• [Problem requirements]:
Please print, word for word, the passage of the student relations problem below from "In the second" to "such a set.".

-- Start of Excerpt --

In the second year of the university somebody started a study on the romantic relations between the students. The relation "romantically involved" is defined between one girl and one boy. For the study reasons it is necessary to find out the maximum set satisfying the condition: there are no two students in the set who have been "romantically involved". The result of the program is the number of students in such a set.

Input

The input contains several data sets in text format. Each data set represents one set of subjects of the study, with the following description:

the number of students
the description of each student, in the following format
student_identifier:(number_of_romantic_relations) student_identifier1 student_identifier2 student_identifier3 ...
or
student_identifier:(0)

The student_identifier is an integer number between 0 and n-1 (n <=500 ), for n subjects.

Output

For each given data set, the program should write to standard output a line containing the result.

Sample Input

7
0: (3) 4 5 6
1: (2) 4 6
2: (0)
3: (0)
4: (2) 0 1
5: (1) 0
6: (2) 0 1
3
0: (2) 1 2
1: (1) 0
2: (1) 0

Sample Output

5
2

无向图最小覆盖路径 = 顶点数 - 最大匹配数/2

#include <iostream>
#include <cstdio>
#include <cstring>
#include <algorithm>

using namespace std;

const int MAXN=1010;
int uN,vN;  //u,v数目
int g[MAXN][MAXN];//编号是0~n-1的
int linker[MAXN];//是否有父亲，如果有，父亲是谁
bool used[MAXN]; //在本次dfs中是否在路径中被指过
bool dfs(int u){
    int v;
    for(v=0;v<vN;v++)
        if(g[u][v]&&!used[v]){
            used[v]=true;
            if(linker[v]==-1||dfs(linker[v])){//v没有父亲或v的父亲有其他儿子
                linker[v]=u;
                return true;
            }
        }
    return false;
}

int hungary(){
    int res=0;
    int u;
    memset(linker,-1,sizeof(linker));
    for(u=0;u<uN;u++){
        memset(used,0,sizeof(used));
        if(dfs(u))  res++;
    }
    return res;
}

int main(){
    int n;
    int i, j;
    while(~scanf("%d", &n)){
        memset(g, 0, sizeof(g));
        uN = n;
        vN = n;
        for(i = 0; i < n; i ++){
            int a, b;
            int num;
            scanf("%d", &a);
            getchar();
            getchar();
            getchar();
            scanf("%d", &num);
            getchar();
            getchar();
            for(j = 0; j < num; j ++){
                scanf("%d", &b);
                g[a][b] = 1;
                g[b][a] = 1;
             }
        }
        int ans = n - hungary()/2;
        printf("%d\n", ans);
    }
    return 0;
}

-- End of Excerpt --
-- Start of Extracted data --

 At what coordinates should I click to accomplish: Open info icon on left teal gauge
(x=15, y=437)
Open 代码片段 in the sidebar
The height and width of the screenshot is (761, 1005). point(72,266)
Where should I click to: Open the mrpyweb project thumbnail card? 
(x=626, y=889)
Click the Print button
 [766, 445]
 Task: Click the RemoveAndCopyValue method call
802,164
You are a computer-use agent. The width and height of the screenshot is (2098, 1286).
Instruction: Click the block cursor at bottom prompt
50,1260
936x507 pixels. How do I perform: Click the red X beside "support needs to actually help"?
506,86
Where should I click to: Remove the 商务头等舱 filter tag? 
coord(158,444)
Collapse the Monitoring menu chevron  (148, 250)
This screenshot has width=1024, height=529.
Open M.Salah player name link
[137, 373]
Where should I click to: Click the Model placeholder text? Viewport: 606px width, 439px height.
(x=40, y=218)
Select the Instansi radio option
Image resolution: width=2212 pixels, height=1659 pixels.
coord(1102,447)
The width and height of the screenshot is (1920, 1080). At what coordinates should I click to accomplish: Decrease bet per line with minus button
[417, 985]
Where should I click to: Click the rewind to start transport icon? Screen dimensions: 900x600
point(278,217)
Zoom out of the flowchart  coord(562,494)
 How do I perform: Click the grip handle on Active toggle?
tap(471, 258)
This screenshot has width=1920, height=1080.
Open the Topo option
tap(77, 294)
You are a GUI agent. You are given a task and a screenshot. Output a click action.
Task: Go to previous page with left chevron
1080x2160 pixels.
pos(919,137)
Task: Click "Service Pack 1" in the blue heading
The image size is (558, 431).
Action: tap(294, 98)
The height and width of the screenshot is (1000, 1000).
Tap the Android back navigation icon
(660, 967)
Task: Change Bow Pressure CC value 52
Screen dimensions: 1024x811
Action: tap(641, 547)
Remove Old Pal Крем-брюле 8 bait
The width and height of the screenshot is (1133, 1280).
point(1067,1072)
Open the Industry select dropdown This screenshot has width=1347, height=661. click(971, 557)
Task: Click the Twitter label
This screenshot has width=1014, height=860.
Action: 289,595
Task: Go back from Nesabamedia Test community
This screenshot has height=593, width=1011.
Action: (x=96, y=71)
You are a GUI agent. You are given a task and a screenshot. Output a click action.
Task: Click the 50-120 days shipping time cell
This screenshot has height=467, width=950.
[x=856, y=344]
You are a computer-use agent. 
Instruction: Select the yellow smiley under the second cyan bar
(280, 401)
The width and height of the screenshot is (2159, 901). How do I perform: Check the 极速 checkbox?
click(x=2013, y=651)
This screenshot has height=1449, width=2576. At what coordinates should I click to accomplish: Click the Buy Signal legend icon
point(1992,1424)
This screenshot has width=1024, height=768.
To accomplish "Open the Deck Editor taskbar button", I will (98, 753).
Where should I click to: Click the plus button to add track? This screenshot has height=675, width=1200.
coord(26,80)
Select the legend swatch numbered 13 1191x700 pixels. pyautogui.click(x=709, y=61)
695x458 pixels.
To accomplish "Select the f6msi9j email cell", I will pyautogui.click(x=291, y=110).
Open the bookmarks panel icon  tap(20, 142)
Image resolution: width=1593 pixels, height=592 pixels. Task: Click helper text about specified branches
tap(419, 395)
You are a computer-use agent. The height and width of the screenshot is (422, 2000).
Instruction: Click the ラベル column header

-- End of Extracted data --

• [Exercise solution]:
In the second year of the university somebody started a study on the romantic relations between the students. The relation "romantically involved" is defined between one girl and one boy. For the study reasons it is necessary to find out the maximum set satisfying the condition: there are no two students in the set who have been "romantically involved". The result of the program is the number of students in such a set.